PASSAGE:
Inquiry on Generating Bitmaps from Filter Conditions in Index Scans

Started by Jinjing Zhouabout 2 years ago5 messages
#1Jinjing Zhou
allenzhou@tensorchord.ai

Hi hackers, 

I hope this message finds you well. I am reaching out to seek guidance on a specific aspect of PostgreSQL's index scanning functionality.

I am currently working on a vector search extension for postgres, where I need to generate bitmaps based on filter conditions during an index scan. The goal is to optimize the query performance by efficiently identifying the rows that meet the given criteria.

The query plan looks like this

Index Scan using products_feature_idx on products  (cost=0.00..27.24 rows=495 width=12)
         Order By: (feature <-> '[0.5, 0.5, 0.5]'::vector)
         Filter: ((price > '0.2'::double precision) AND (price <= '0.7'::double precision))

TASK STATEMENT:
Does the thread on generating bitmaps from filter conditions support each statement below? Answer yes or no for each, quoting the words from the thread that decide it. (a) The writer is building a vector search extension for Postgres. (b) The query plan shows a sequential scan on the products table. (c) The plan estimates 495 rows. These entries have nothing to do with the thread.

Stored data entries

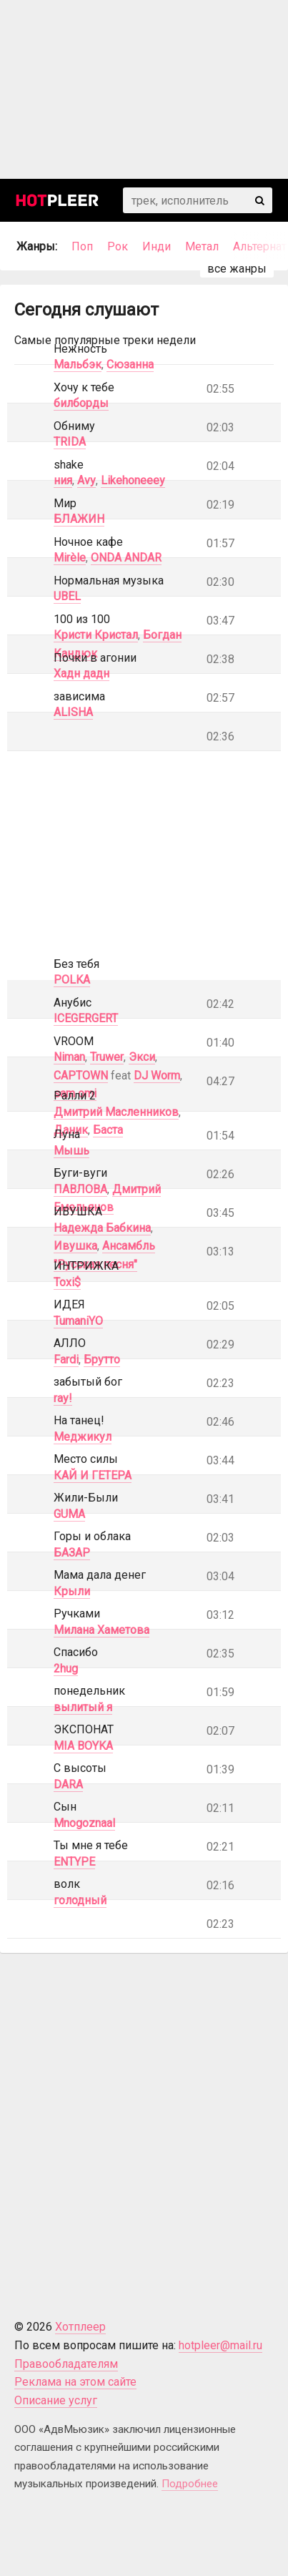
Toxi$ (67, 1282)
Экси (142, 1057)
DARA (68, 1784)
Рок (117, 246)
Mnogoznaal (84, 1823)
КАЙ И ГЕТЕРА (92, 1475)
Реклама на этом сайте (75, 2382)
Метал (202, 246)
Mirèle (70, 557)
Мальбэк (77, 364)
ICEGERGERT (86, 1018)
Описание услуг (55, 2400)
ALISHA (73, 712)
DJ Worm (157, 1075)
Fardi (66, 1359)
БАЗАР (72, 1552)
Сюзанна (130, 364)
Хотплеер (80, 2326)
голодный (80, 1900)
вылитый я (83, 1707)
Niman (69, 1057)
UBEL (67, 596)
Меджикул (82, 1437)
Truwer (107, 1057)
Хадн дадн (81, 673)
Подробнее (190, 2483)
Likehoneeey (133, 480)
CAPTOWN (81, 1075)
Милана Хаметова (101, 1630)
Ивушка (75, 1246)
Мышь (71, 1150)
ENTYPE (74, 1862)
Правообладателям (66, 2364)
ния (63, 480)
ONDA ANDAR (126, 557)
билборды (81, 403)
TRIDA (70, 442)
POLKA (72, 979)
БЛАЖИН (79, 519)
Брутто (102, 1359)
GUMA (69, 1514)
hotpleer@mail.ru (220, 2345)
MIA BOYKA (83, 1746)
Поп (82, 246)
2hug (66, 1668)
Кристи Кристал (96, 635)
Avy (86, 480)
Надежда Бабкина (102, 1228)
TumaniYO (78, 1321)
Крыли (72, 1591)
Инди (156, 246)
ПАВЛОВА (80, 1189)
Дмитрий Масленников (116, 1112)
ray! (63, 1398)
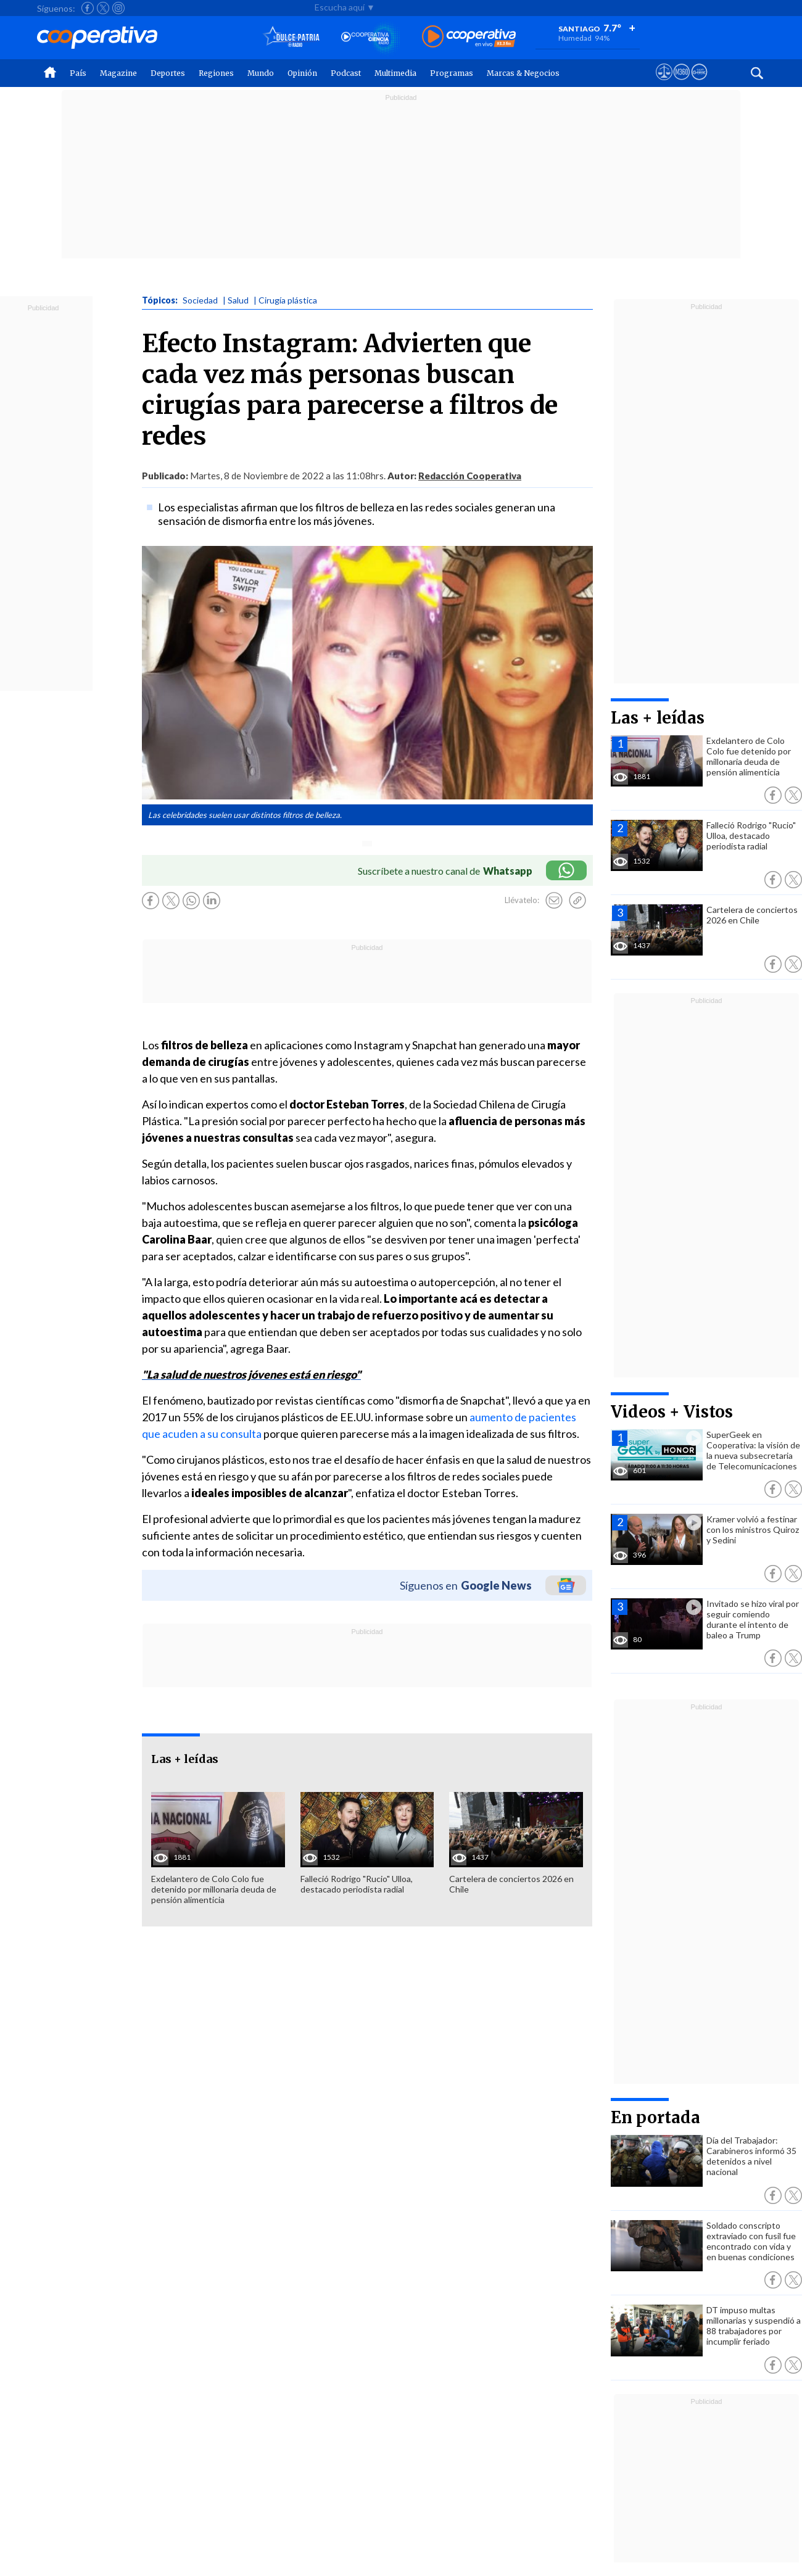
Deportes (168, 73)
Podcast (346, 73)
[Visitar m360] (681, 83)
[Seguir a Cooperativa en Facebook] (87, 8)
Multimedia (395, 73)
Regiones (216, 73)
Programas (451, 73)
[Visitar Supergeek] (699, 83)
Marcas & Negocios (523, 73)
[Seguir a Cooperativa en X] (103, 8)
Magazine (118, 73)
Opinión (302, 73)
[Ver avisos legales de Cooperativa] (664, 83)
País (78, 73)
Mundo (260, 73)
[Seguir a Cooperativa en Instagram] (118, 8)
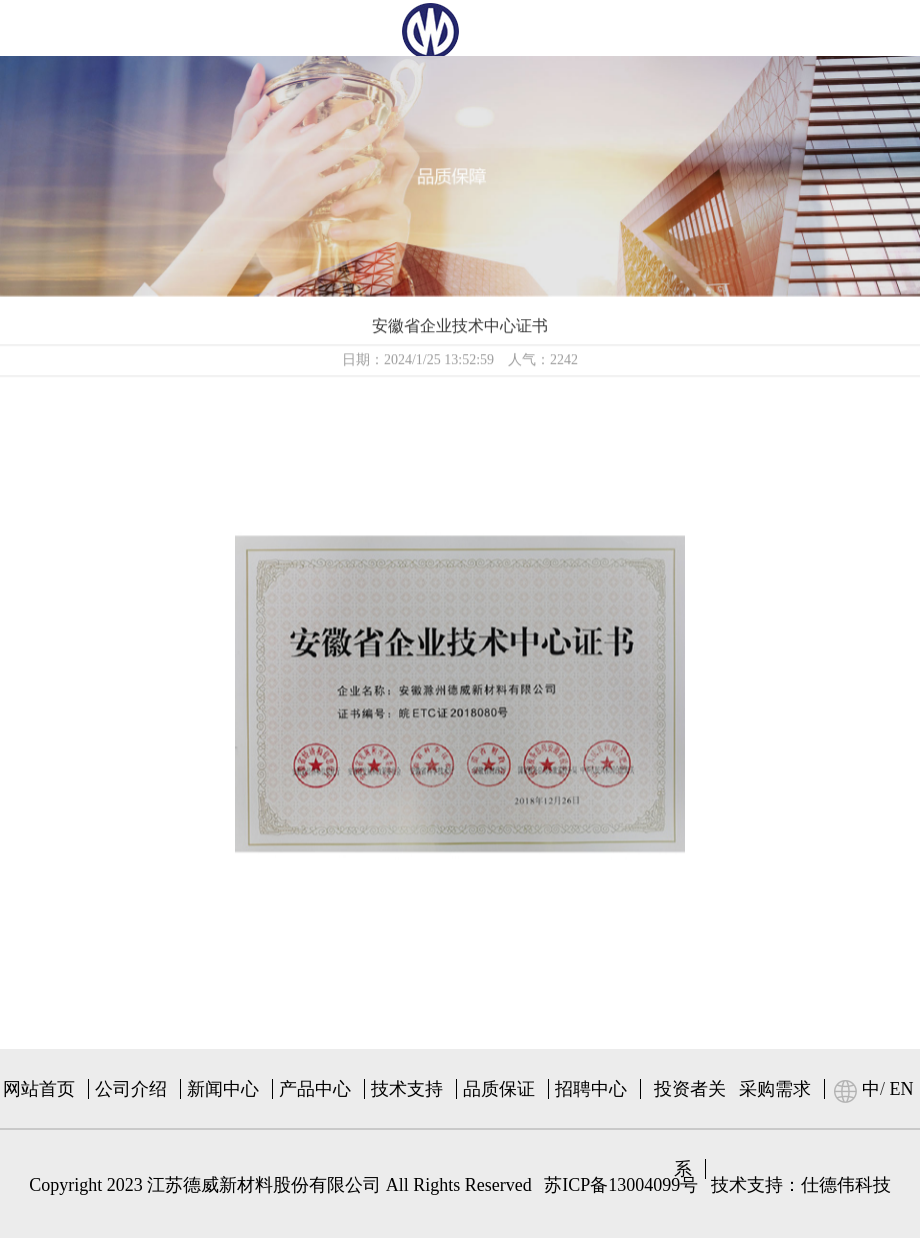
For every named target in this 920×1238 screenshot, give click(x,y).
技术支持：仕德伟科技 (801, 1185)
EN (902, 1089)
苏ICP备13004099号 (621, 1185)
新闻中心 (223, 1089)
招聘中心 (591, 1089)
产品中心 (315, 1089)
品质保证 (499, 1089)
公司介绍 (131, 1089)
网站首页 (39, 1089)
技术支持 (407, 1089)
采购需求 (775, 1089)
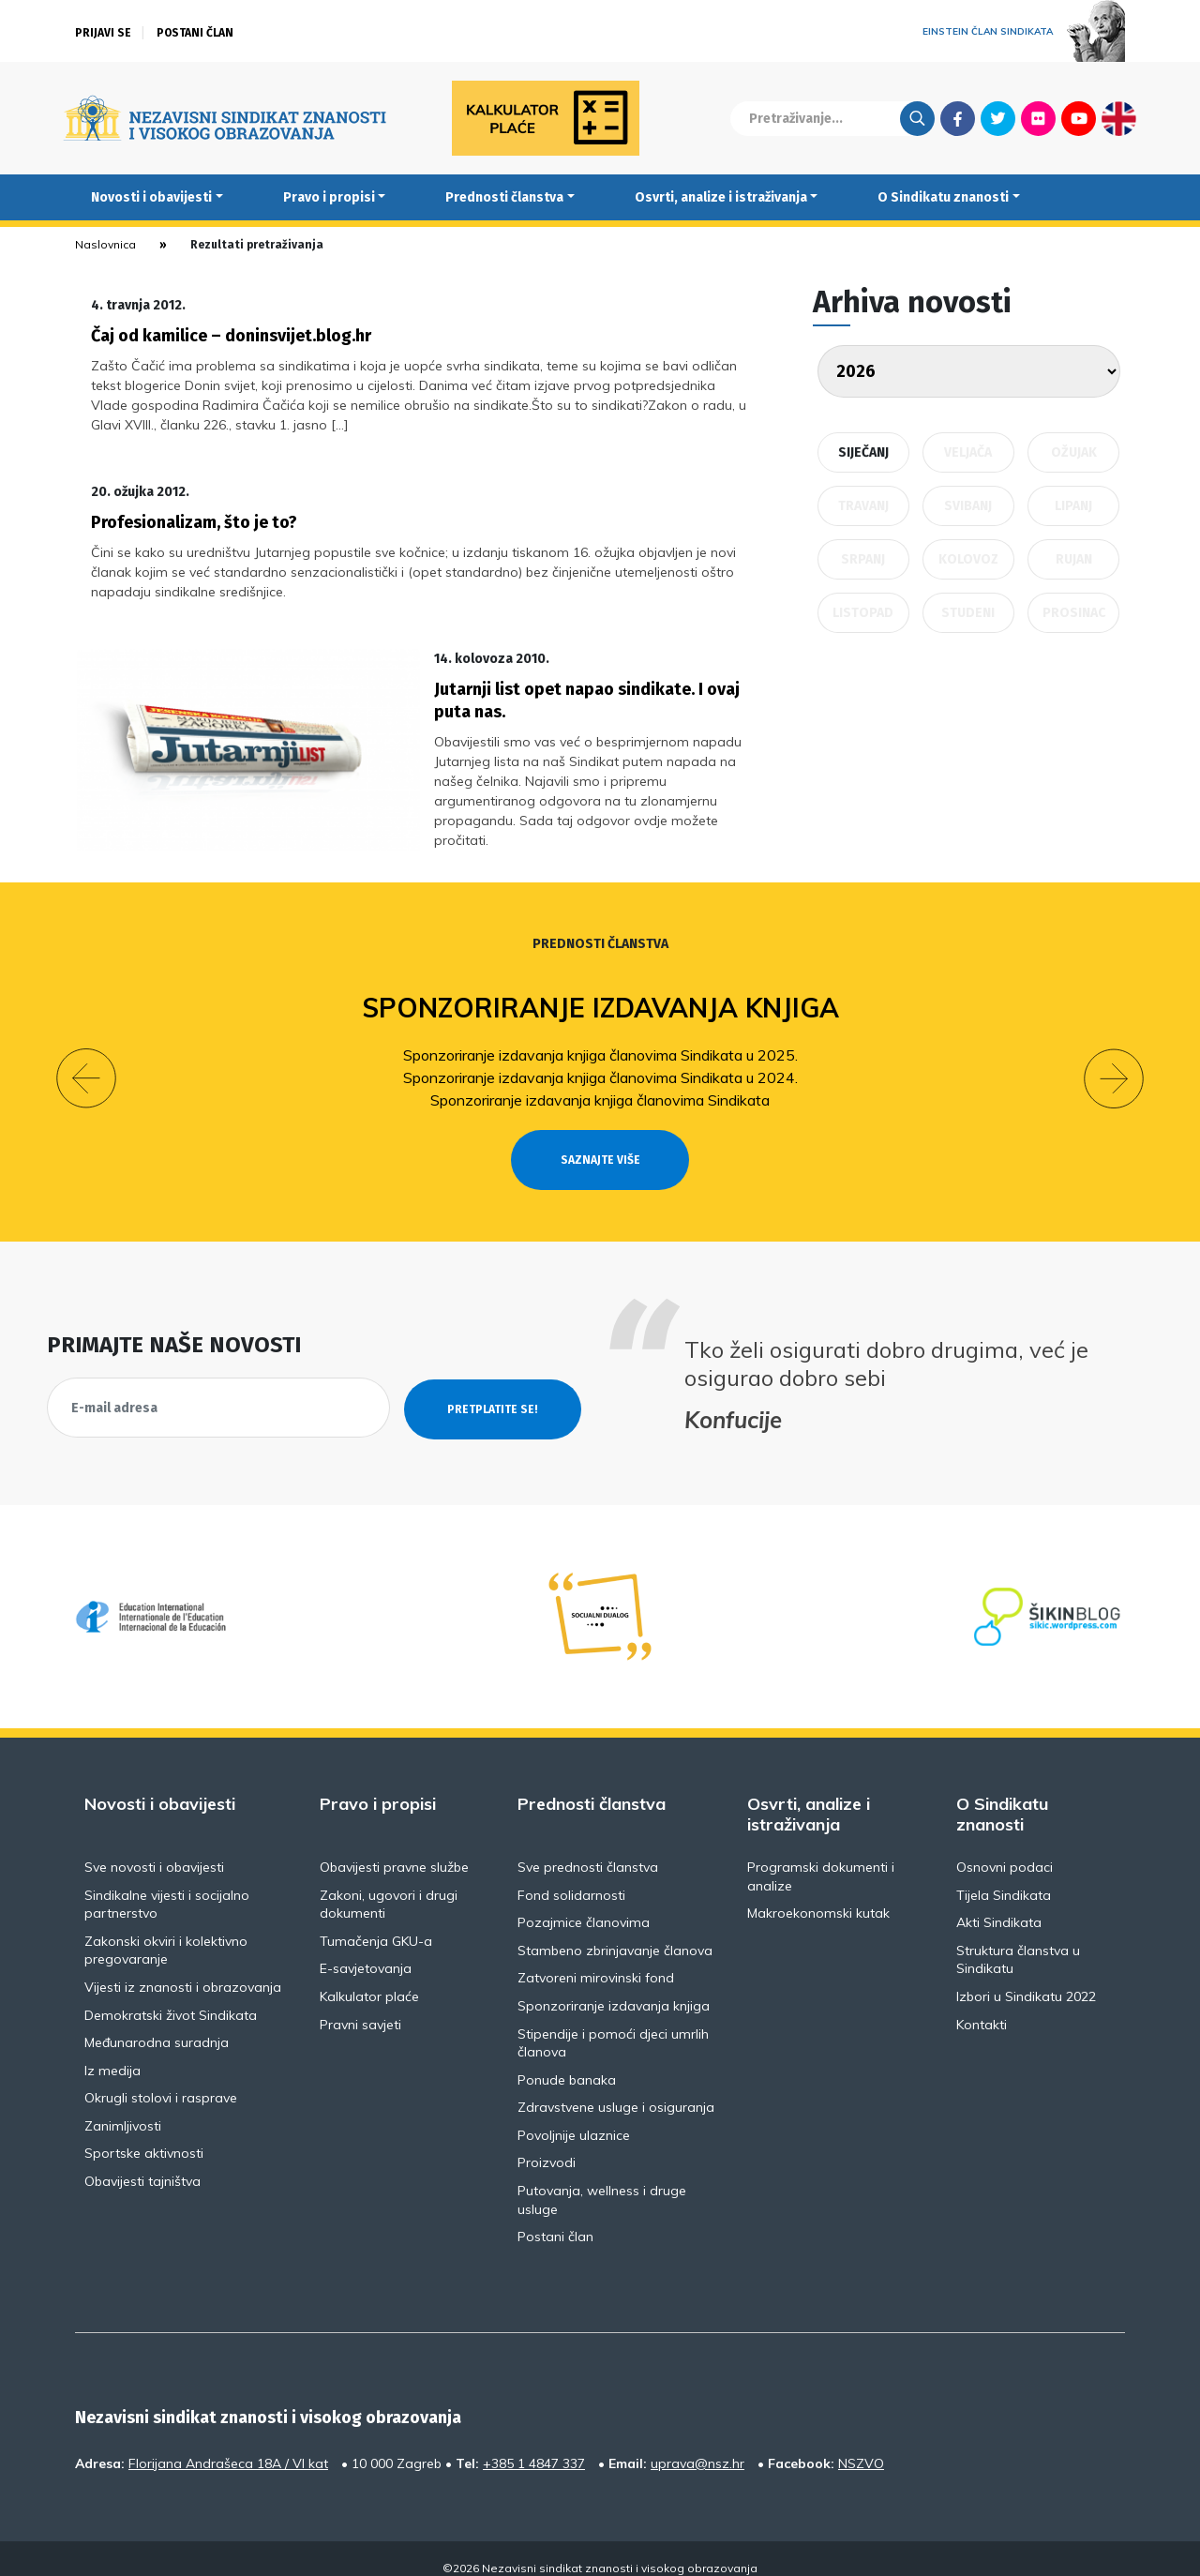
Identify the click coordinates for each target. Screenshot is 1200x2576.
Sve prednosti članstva (588, 1847)
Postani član (195, 32)
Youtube (1078, 118)
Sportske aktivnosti (143, 2134)
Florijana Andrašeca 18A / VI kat (228, 2443)
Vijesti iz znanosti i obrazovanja (182, 1967)
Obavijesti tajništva (142, 2162)
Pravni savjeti (360, 2004)
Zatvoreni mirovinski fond (596, 1959)
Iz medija (112, 2050)
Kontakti (981, 2004)
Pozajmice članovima (584, 1903)
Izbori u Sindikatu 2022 (1026, 1976)
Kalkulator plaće (369, 1976)
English (1119, 118)
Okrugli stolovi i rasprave (160, 2079)
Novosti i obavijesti (151, 197)
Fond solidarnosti (571, 1875)
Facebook (957, 118)
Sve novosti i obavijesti (154, 1847)
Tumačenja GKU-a (376, 1921)
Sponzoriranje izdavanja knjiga (600, 988)
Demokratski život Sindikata (170, 1995)
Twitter (998, 118)
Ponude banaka (567, 2060)
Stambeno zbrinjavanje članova (615, 1930)
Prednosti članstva (504, 197)
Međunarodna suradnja (156, 2023)
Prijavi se (103, 32)
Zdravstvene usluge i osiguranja (616, 2088)
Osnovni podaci (1004, 1847)
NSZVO (861, 2443)
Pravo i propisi (329, 197)
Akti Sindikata (999, 1903)
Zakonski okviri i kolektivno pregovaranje (166, 1931)
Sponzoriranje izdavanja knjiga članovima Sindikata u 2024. (600, 1057)
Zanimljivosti (122, 2106)
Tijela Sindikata (1003, 1875)
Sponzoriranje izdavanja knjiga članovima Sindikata (600, 1080)
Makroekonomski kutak (818, 1894)
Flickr (1039, 118)
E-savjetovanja (366, 1949)
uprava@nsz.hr (697, 2443)
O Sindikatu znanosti (943, 197)
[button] (86, 1059)
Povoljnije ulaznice (574, 2115)
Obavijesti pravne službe (394, 1847)
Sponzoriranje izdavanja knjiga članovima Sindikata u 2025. (600, 1035)
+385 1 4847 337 (534, 2443)
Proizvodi (547, 2143)
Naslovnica (105, 244)
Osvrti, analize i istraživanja (721, 197)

OUTPUT OF THE EXERCISE:
(a) Yes: "I am currently working on a vector search extension for postgres"
(b) No: "Index Scan using products_feature_idx on products"
(c) Yes: "rows=495"